L’histoire de Soraya et de l’IA

Le lendemain, Soraya n’osa pas parler à Julie de la proposition faite sur LinkedIn. Elle camoufla son malaise par son zèle. C’est alors pleine d’entrain qu’elle collabora avec Eran et Julie.

Le soir, elle partit se balader au bord du lac avec Nico. Après avoir échangé des nouvelles sur leurs vies respectives, Soraya se mit à discuter avec verve du générateur d’histoires de son ami. Elle apportait avec tact ses critiques : pourquoi fallait-il toujours que l’IA soit représentée par une belle femme ? L’interface pouvait-elle mieux accompagner les utilisateurs dans leur parcours ? Y avait-il une option pour les malvoyants ?

Nico buvait ses paroles en prononçant des « hum » affirmatifs ou des « tu crois ? » plus dubitatifs. Chemin faisant, le logiciel tendait vers une meilleure version de lui-même, Soraya en était persuadée.

— Eh bien ! lâcha Nico après un certain temps. Où est la Soraya qui ne connaissait rien à toutes ces applications ?

Les lèvres de Soraya s’étirèrent jusqu’au début de ses oreilles.

— Je... euh... c’est en partie grâce à toi.

Et à ses peurs, eut-elle envie d’ajouter. Sans avoir traversé tout...

═══

§ Détails du problème
Recopiez le passage de l'extrait sur Soraya et l'IA qui va de « Le soir, elle » jusqu'à « grâce à toi. », en substituant « fleuve » à « lac ».

§ Section des données

═══

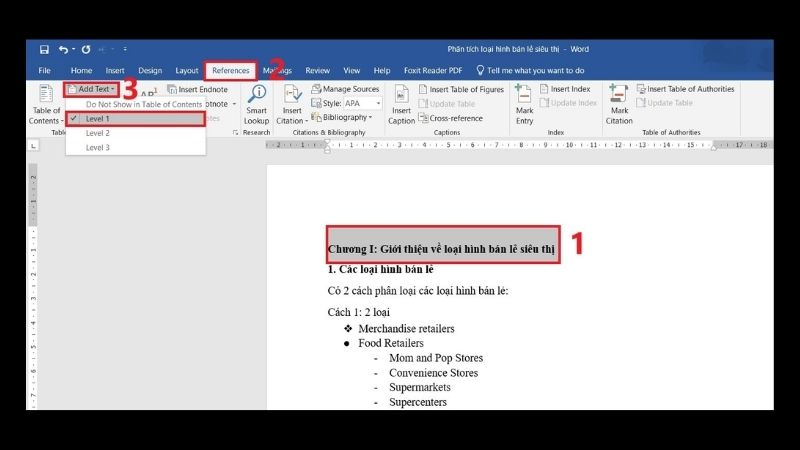The width and height of the screenshot is (800, 450).
Task: Open the File menu
Action: (x=44, y=71)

═══

§ Résultat attendu
Le soir, elle partit se balader au bord du fleuve avec Nico. Après avoir échangé des nouvelles sur leurs vies respectives, Soraya se mit à discuter avec verve du générateur d’histoires de son ami. Elle apportait avec tact ses critiques : pourquoi fallait-il toujours que l’IA soit représentée par une belle femme ? L’interface pouvait-elle mieux accompagner les utilisateurs dans leur parcours ? Y avait-il une option pour les malvoyants ?

Nico buvait ses paroles en prononçant des « hum » affirmatifs ou des « tu crois ? » plus dubitatifs. Chemin faisant, le logiciel tendait vers une meilleure version de lui-même, Soraya en était persuadée.

— Eh bien ! lâcha Nico après un certain temps. Où est la Soraya qui ne connaissait rien à toutes ces applications ?

Les lèvres de Soraya s’étirèrent jusqu’au début de ses oreilles.

— Je... euh... c’est en partie grâce à toi.